Clean up your backyard
While there may be a Cold War going on between the affiliate networks and Google, I am inclined to believe that Google really does want to make a better product available to their advertisers and users.
Kamangar stated that Google considers their ads to be as important as their actual search engine results, and therefore, they want to eliminate duplicate results to provide better AdWords results.
And with my user hat on, I can certainly see that need to clean up the ad listings. After all, how does it enrich the consumer experience to see a wall of ads pointing to the same domain? The reality is that the multitude of affiliate ads stacked up for a single merchant was a case of annoying overkill.
The affiliates that were using pay-per-click search engines to drive their affiliate links directly to merchants were in fat city, because it was low-hanging fruit. This is the sort of opportunity that merchants should have been taking advantage of themselves.
"Part of this movement is due to merchants not adequately policing their affiliates. Merchants need to set stronger policies and oversee them as it relates to paid placement to protect brand and the consumer experience. Far too many merchants let this lag through passive management," says Rob Key, president of Converseon.

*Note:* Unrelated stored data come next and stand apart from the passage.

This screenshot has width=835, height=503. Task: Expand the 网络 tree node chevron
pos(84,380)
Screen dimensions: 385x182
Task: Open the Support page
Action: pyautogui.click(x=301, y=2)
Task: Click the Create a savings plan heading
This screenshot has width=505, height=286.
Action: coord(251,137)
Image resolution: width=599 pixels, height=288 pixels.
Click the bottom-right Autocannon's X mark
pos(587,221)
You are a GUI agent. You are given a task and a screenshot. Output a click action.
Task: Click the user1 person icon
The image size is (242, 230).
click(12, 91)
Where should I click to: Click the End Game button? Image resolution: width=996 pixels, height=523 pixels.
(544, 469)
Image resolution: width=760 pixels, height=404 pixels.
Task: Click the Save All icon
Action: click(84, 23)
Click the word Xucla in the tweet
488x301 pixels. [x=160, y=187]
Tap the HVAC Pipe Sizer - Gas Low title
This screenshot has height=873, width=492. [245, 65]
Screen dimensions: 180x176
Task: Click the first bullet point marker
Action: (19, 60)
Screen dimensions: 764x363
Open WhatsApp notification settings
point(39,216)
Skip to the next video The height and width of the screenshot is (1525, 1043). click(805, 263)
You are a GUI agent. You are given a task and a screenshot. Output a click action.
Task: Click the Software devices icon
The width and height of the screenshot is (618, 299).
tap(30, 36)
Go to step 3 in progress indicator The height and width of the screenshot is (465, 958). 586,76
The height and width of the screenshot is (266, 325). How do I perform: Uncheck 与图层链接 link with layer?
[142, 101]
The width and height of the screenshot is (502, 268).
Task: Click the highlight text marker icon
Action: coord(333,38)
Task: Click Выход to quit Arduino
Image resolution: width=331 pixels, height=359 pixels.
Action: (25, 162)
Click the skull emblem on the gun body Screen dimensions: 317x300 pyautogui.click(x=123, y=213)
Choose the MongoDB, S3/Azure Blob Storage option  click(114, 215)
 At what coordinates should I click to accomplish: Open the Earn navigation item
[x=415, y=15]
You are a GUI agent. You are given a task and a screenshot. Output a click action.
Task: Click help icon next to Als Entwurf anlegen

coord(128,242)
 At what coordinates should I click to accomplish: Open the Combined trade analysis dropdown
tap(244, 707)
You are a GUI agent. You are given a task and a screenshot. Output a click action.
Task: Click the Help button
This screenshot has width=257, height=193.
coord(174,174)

I agree wholeheartedly. The arbitrage players weren’t bringing anything to the table, and dare I say it, were essentially parasites. And the new policy was an antibiotic to clean up the system.
Much ado about something
I was chatting with a couple industry analysts in the past week and the burning question was what sort of impact the new rules would have on affiliate marketing.
Last year, I polled affiliates on their various techniques, and one third of all affiliates were using pay-per-click search engines to promote their affiliate links. However, that figure doesn’t break out the arbitrage players vs. the affiliates that were driving targeted traffic to their sites with the hopes of getting the user to click from their site through an affiliate link.
And search is hardly the Alpha and Omega of affiliate marketing. Other affiliate types, many of which are using PPCs to varying degrees, are coupon/rebate sites, reward/loyalty sites, comparison shopping sites, content sites, emailers, data-feed sites and blogs.
There will be an impact, for sure, but I think it’s been greatly overstated. As far as companies go, I don’t think they will take a hit in their traffic and transactions, because I think the activity that was being funneled through the arbitrage players was largely being attributed to the wrong channel.
These affiliates were pulling in commissions for jumping into what may well have been inevitable transactions being referred by Google.
One issue I foresee is an increase in
cookie stuffing by the affiliates formerly known as arbitragers. Now that they’ll have to point traffic to their own sites and do a bit of pre-selling, I think affiliate managers ought to be fine tuning their Spidey sense for an increase in the use of IFRAMEs, JavaScripts, pop-ups and the like, as a means to place cookies.
The affiliate marketing landscape changed when the Google policy went into effect over January 13-14. But if we were to look at the impact as an analogy to the New York City professional sports scene, the death of affiliate arbitrage is hardly akin to the Yankees leaving town. Hell, it’s not even the Mets. It’s more like if the Liberty of the WNBA were gone.
So fare thee well, affiliate arbitrage players. We’ll sort of miss you. Actually no, we won’t.
KY, had you heard this? Are they full of sh*t when they say it's dead?